Galileo was tortured by the Inquisition because his discoveries did not jibe with church teachings. Charles Darwin hesitated to publish his work because he feared a backlash from clergy. Missionaries systematically destroyed native cultures around the globe. Millions of witches were burned in the Middle Ages because the church didn't want women to have any power.

All of the above statements have three things in common. One, they are frequently repeated in popular and even scholarly writing. Two, they portray Christians in exceedingly unfavorable light. Three, they are all false.

In the new book Six Modern Myths About Christianity & Western Civilization (InterVarsity), Philip J. Sampson deconstructs such "modern stories of our place in the universe [which] cannot be regarded as history simply because they are recent texts." In addition to the four myths mentioned above, he tackles the notions that Genesis is an environmentalist's nightmare and that Christians loathe the human body.

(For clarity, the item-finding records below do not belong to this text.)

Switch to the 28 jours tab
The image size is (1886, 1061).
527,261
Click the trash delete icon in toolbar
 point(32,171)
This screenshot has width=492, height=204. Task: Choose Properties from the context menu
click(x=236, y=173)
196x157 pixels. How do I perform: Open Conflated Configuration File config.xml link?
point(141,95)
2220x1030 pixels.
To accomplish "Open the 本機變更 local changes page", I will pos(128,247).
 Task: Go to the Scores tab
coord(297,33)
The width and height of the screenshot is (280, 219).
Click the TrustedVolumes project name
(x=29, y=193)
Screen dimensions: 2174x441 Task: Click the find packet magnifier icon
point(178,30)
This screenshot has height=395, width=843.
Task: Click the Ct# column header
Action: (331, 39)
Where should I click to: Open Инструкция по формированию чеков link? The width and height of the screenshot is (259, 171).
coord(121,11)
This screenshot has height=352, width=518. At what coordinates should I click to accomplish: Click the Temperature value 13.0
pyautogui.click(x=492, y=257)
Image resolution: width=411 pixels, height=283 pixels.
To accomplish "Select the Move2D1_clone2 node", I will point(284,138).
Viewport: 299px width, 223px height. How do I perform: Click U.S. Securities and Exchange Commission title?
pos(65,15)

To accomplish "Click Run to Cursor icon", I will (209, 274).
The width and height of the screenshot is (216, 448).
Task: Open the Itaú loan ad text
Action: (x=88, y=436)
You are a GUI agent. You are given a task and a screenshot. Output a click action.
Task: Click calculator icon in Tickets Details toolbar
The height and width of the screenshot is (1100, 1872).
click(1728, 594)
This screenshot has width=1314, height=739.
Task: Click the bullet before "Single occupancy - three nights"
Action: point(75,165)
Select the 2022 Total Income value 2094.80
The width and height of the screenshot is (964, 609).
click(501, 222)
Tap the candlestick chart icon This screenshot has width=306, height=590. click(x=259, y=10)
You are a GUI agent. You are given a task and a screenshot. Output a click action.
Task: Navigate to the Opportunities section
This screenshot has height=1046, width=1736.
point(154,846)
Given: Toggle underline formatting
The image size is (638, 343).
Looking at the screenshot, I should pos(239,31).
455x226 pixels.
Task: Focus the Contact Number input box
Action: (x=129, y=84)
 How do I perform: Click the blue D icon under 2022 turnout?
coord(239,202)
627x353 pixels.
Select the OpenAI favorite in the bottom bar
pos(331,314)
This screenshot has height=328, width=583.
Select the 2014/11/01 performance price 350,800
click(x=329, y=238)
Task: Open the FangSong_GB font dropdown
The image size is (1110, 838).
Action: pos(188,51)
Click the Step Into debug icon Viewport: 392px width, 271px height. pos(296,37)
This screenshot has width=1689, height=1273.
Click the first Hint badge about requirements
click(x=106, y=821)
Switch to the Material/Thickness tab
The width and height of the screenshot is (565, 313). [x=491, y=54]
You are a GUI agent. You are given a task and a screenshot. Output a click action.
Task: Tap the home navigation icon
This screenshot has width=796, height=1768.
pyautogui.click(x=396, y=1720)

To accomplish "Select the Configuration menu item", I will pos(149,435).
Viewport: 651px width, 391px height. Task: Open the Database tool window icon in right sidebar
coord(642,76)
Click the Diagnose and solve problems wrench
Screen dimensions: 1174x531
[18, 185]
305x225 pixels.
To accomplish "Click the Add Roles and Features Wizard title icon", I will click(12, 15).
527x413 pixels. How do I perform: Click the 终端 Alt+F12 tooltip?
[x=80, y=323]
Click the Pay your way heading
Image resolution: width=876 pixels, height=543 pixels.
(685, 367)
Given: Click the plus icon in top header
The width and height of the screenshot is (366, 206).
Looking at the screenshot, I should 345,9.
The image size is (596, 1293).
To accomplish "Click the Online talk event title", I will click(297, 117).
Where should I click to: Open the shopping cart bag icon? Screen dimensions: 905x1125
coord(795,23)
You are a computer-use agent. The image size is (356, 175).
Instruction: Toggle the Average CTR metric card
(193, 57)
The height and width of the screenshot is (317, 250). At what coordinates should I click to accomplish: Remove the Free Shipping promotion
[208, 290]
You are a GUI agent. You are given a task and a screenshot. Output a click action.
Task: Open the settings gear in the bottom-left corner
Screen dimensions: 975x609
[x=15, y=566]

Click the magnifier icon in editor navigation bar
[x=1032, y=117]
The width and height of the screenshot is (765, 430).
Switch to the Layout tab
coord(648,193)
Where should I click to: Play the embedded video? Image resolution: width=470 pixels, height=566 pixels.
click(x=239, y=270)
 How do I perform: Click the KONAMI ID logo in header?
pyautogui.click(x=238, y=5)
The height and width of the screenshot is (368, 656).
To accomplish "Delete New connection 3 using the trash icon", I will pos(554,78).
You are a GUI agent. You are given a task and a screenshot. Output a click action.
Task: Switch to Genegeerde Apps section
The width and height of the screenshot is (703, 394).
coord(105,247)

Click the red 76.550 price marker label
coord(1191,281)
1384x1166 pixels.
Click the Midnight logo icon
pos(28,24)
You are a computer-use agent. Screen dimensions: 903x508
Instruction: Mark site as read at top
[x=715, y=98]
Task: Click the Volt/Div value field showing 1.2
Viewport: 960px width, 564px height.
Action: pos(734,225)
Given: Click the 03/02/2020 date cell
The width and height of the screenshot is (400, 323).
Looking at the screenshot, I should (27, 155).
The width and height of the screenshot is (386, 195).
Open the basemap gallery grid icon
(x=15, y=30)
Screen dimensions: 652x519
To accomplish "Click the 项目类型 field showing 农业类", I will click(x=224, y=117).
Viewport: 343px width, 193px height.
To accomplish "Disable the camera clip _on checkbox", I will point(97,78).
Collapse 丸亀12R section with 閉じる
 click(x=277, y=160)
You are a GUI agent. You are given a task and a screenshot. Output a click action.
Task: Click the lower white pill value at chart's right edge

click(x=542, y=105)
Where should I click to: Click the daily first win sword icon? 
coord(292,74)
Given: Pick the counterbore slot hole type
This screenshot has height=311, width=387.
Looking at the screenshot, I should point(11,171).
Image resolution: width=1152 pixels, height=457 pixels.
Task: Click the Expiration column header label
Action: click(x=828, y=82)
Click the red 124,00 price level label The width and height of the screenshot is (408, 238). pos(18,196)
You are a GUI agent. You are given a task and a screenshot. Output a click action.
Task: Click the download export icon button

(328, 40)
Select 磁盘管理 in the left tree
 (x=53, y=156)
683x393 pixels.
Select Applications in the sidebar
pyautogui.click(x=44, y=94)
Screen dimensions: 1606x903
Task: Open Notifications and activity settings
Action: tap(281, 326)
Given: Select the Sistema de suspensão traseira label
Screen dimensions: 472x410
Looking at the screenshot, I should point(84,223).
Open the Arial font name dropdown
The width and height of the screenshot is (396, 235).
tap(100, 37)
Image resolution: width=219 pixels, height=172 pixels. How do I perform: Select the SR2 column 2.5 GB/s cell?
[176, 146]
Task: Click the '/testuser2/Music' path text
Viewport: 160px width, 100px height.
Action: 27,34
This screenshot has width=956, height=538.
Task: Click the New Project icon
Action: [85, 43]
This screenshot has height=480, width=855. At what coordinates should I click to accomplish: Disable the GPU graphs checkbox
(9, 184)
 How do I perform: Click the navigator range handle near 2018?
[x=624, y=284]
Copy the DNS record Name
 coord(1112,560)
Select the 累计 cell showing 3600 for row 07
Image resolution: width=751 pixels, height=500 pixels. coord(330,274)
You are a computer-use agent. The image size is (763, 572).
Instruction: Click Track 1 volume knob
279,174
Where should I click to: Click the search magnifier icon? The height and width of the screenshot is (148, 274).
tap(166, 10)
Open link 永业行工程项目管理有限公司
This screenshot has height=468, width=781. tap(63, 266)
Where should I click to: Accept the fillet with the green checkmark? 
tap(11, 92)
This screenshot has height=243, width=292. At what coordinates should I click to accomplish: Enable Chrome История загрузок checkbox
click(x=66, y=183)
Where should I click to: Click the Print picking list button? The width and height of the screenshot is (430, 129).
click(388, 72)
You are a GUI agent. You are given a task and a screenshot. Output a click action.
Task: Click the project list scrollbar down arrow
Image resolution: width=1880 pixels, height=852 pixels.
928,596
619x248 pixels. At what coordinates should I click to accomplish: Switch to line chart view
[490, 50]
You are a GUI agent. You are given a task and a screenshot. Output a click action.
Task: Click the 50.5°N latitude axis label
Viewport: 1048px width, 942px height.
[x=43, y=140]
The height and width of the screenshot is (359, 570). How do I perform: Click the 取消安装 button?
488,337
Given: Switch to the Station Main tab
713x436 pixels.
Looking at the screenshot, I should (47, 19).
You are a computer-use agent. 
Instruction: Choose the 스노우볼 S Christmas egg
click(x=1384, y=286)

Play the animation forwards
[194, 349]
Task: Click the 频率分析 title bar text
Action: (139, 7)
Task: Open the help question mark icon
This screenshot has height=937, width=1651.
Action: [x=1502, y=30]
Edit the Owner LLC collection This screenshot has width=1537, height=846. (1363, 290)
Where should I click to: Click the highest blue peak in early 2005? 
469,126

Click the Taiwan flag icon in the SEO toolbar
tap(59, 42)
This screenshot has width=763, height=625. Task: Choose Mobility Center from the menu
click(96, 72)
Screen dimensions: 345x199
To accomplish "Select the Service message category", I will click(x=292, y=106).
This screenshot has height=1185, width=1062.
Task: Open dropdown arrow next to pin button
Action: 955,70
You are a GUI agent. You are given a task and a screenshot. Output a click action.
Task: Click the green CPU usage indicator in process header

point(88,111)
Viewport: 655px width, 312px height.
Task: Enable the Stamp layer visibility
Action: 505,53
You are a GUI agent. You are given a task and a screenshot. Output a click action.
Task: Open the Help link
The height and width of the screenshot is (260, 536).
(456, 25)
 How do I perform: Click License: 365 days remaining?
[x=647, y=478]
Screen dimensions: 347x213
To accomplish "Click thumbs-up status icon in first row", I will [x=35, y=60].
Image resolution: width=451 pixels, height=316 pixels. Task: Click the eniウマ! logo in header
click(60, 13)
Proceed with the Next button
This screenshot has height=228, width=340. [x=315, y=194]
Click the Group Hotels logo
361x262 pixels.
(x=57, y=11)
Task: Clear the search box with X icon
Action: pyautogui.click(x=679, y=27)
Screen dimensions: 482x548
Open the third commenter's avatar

Sampson traces each myth to its origins, often in the nineteenth century, then gives it the drubbing it deserves. Frequently even a cursory look at the historical facts uncovers fraud. For example, Sampson notes, Galileo was never tortured; he had servants during his imprisonment and died peacefully in his bed. Darwin was far more concerned about ridicule from his scientific colleagues than about opposition from Christians. Missionaries were usually the most vocal opponents of colonial injustices such as slavery, the liquor trade, and the abuse of native women. By the best recent estimates, fewer than 100,000 witches were executed in Europe and North America over 300 years of "witch-hunting," and the numbers were comparatively low in the countries (Italy and Spain) where the Inquisition was strongest.

Glaring factual errors are not, however, Sampson's real prey. He is most interested in exposing the ways in which modern myths, like ancient ones, are used to bolster the authority of ruling powers and discredit potential challengers. Enlightened science proclaims its supremacy over superstitious religion by proving that, when the two clashed in the past, the church always showed itself to be stupid, stubborn, and downright malicious. Pluralism gets a boost by portraying Christianity as the mortal enemy of cultural diversity. Environmentalists, feminists, Wiccans—anyone can shore up claims to legitimacy or even coveted victim status by taking pot shots at the church.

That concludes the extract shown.